(DATA FOR THIS EXERCISE Opens)
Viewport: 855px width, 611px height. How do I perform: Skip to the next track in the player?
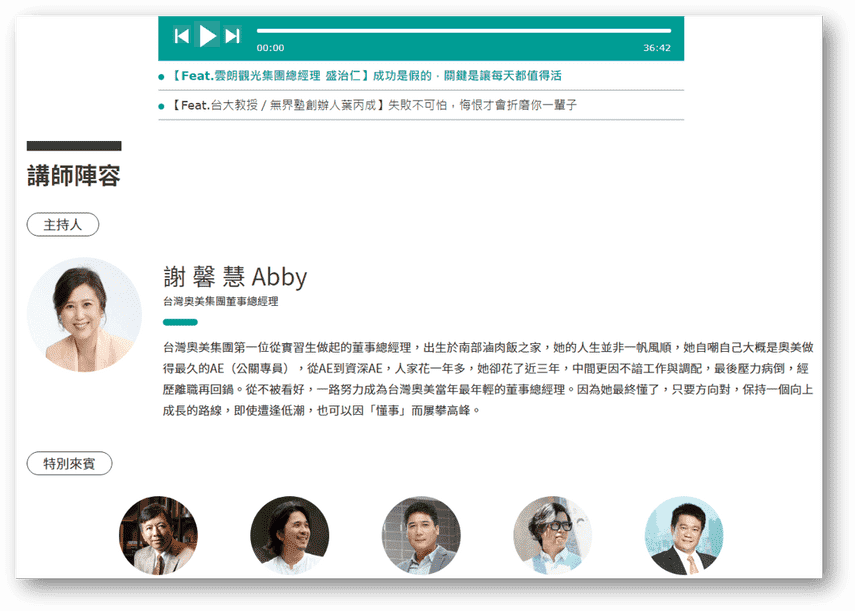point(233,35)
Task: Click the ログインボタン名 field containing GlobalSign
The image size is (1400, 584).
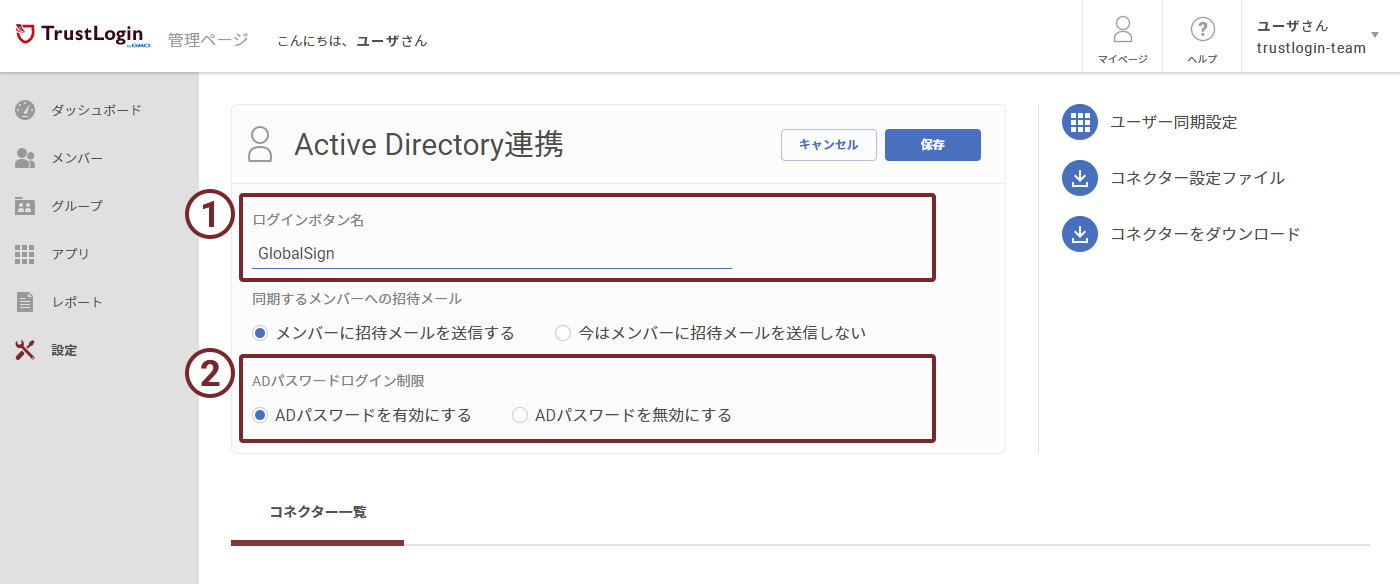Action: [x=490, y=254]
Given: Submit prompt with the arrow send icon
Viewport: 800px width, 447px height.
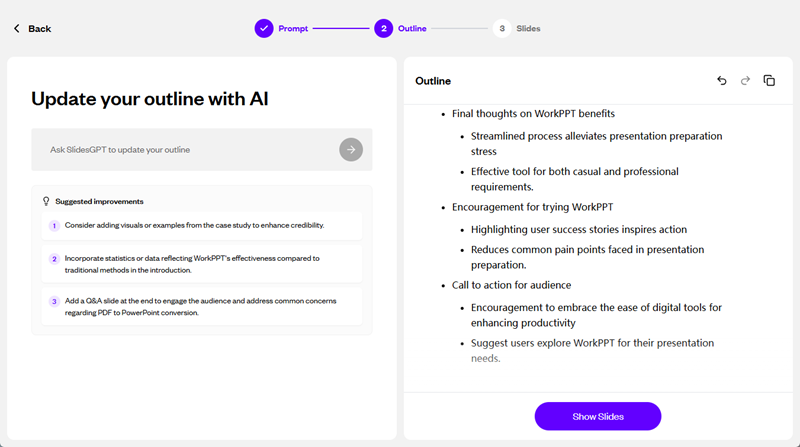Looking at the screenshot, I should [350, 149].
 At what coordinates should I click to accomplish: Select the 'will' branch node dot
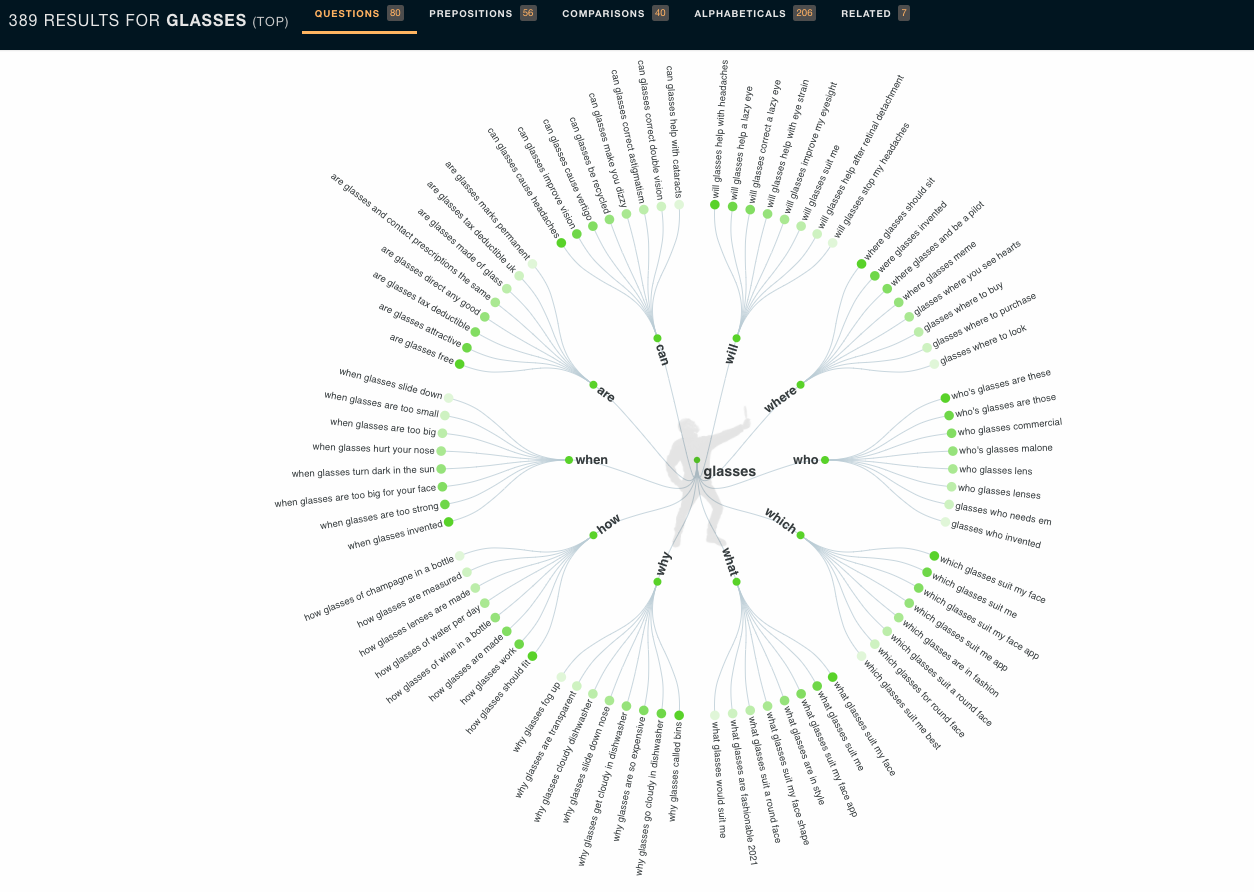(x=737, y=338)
(DATA FOR THIS EXERCISE Closes)
(DATA FOR THIS EXERCISE Opens)
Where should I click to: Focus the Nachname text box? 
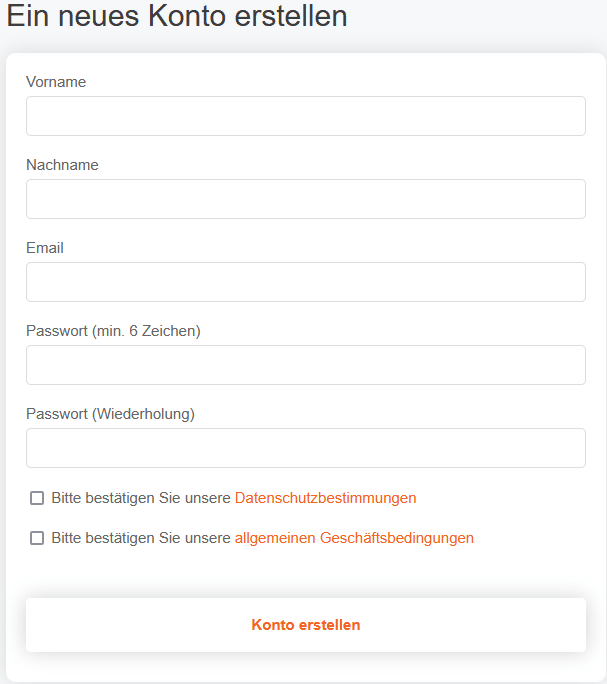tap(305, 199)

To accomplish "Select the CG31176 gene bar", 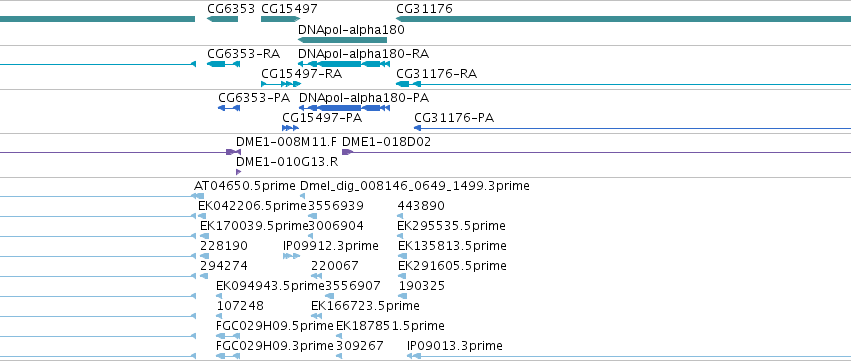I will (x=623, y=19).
(DATA FOR THIS EXERCISE Closes)
- _TASK GOAL_:
Write out the lines above from the one with "Viewport: 855px width, 611px" through the one with "Given: Submit prompt with the arrow send icon", ends included, exactly; no picture goes in.

- _PROBLEM SOLUTION_:
Viewport: 855px width, 611px height. How do I perform: Skip to the next track in the player?
point(233,35)
Task: Click the ログインボタン名 field containing GlobalSign
The image size is (1400, 584).
Action: [x=490, y=254]
Given: Submit prompt with the arrow send icon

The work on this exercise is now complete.